Obstructions to blood flow in the vessels of the heart and the legs are the most common cause of death and disability in the western world. The aim of our studies is to develop strategies to grow new blood vessels to improve the flow in diseased areas. To do this we will deliver the genetic information for two substances which control the induction of new blood vessels (VEGF) and their stabilization (PDGF) into the muscle of mice. The working hypothesis is that PDGF can modulate the effects of VEGF and increase both its efficacy and safety. Delivering the genetic information, rather than the substances themselves, will ensure that they are continously produced directly in the diseased tissue, without loss of therapeutic levels.
We will determine the effects of VEGF and PDGF co-expression in skeletal muscle at different doses, both in terms of vessel quantity and quality, and of appearance of toxic effects. This will define the therapeutic window for their combined expression (Aim 1). We will then determine the time over which expression of the 2 genes must be continued in order to achieve proper stabilization and persistence of the induced vessels (Aim 2). For technical reasons, these experiments will use muscle precursor cells genetically-engineered to express defined levels of each of the two substances. In the last aim, we will test the feasibility of delivering the genetic information directly to muscle tissue, without using cells, as a novel gene therapy strategy to achieve safe and efficacious blood vessel growth. This method would be more directly applicable to clinical practice (Aim 3).

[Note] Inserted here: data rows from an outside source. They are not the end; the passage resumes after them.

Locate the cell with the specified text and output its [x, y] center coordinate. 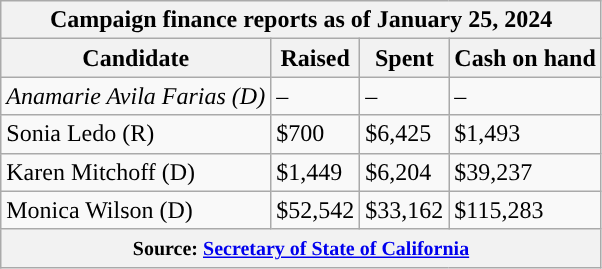
$1,449 [316, 172]
Anamarie Avila Farias (D) [136, 96]
Spent [404, 58]
$39,237 [525, 172]
Monica Wilson (D) [136, 210]
$115,283 [525, 210]
$1,493 [525, 134]
$6,204 [404, 172]
$52,542 [316, 210]
$700 [316, 134]
$6,425 [404, 134]
$33,162 [404, 210]
Candidate [136, 58]
Raised [316, 58]
Source: Secretary of State of California [302, 248]
Sonia Ledo (R) [136, 134]
Campaign finance reports as of January 25, 2024 [302, 20]
Cash on hand [525, 58]
Karen Mitchoff (D) [136, 172]
Find where the given text appears and provide that cell's center as [x, y] coordinate. 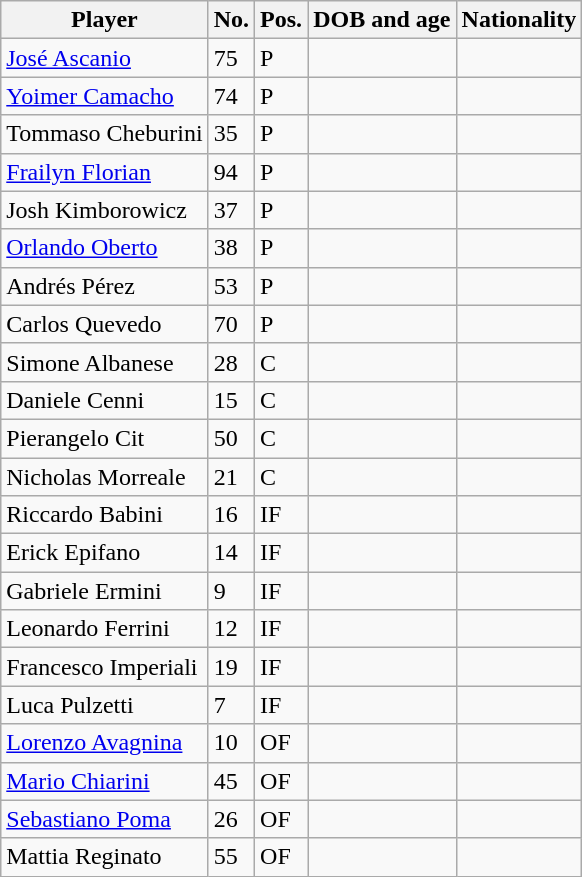
14 [231, 553]
53 [231, 286]
Mario Chiarini [104, 781]
Francesco Imperiali [104, 667]
7 [231, 705]
No. [231, 20]
16 [231, 515]
Daniele Cenni [104, 400]
Yoimer Camacho [104, 96]
Pierangelo Cit [104, 438]
50 [231, 438]
75 [231, 58]
Riccardo Babini [104, 515]
Sebastiano Poma [104, 819]
Andrés Pérez [104, 286]
10 [231, 743]
DOB and age [382, 20]
Nationality [519, 20]
Simone Albanese [104, 362]
Lorenzo Avagnina [104, 743]
94 [231, 172]
Luca Pulzetti [104, 705]
Player [104, 20]
Mattia Reginato [104, 857]
Pos. [282, 20]
Orlando Oberto [104, 248]
37 [231, 210]
Tommaso Cheburini [104, 134]
21 [231, 477]
12 [231, 629]
38 [231, 248]
9 [231, 591]
Josh Kimborowicz [104, 210]
Erick Epifano [104, 553]
70 [231, 324]
26 [231, 819]
José Ascanio [104, 58]
Leonardo Ferrini [104, 629]
Frailyn Florian [104, 172]
35 [231, 134]
28 [231, 362]
Carlos Quevedo [104, 324]
Nicholas Morreale [104, 477]
55 [231, 857]
45 [231, 781]
15 [231, 400]
74 [231, 96]
19 [231, 667]
Gabriele Ermini [104, 591]
Provide the (X, Y) coordinate of the cell's center where the given text is located.  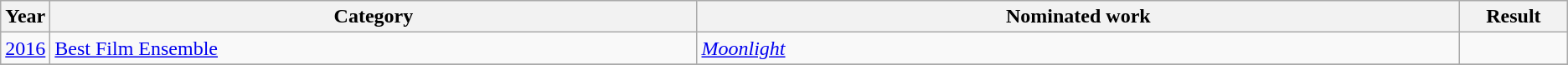
Nominated work (1079, 17)
Result (1514, 17)
2016 (25, 49)
Category (374, 17)
Moonlight (1079, 49)
Year (25, 17)
Best Film Ensemble (374, 49)
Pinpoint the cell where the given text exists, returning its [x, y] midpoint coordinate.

Our proposed research is motivated by the demand for improved treatment options for patients affected by ischemic cardiovascular diseases. The latest available statistics reveal that coronary artery disease affected 13 million people and peripheral artery disease 8 million in the USA in 2003 (American Heart Association website: www.americanheart.org/statistics). There is no medical therapy to halt or revert the process of atherosclerotic vessel obstruction. Surgery is often not feasible because of diffuse vessel disease or inacceptably high operative risk. Moreover, these long-lasting conditions have huge economic burdens for society, both in terms of lost productivity and healthcare costs. The American Heart Association estimates the total costs for coronary artery disease alone in 2006 at 142 billion dollars in the USA. The proposed research is expected to define the basic parameters necessary to assess the therapeutic potential of VEGF and PDGF co-delivery: dose, duration and toxic effects. This knowledge is a prerequisite for the development of novel therapeutic angiogenesis strategies which could be applied to a large number of patients suffering from these diseases.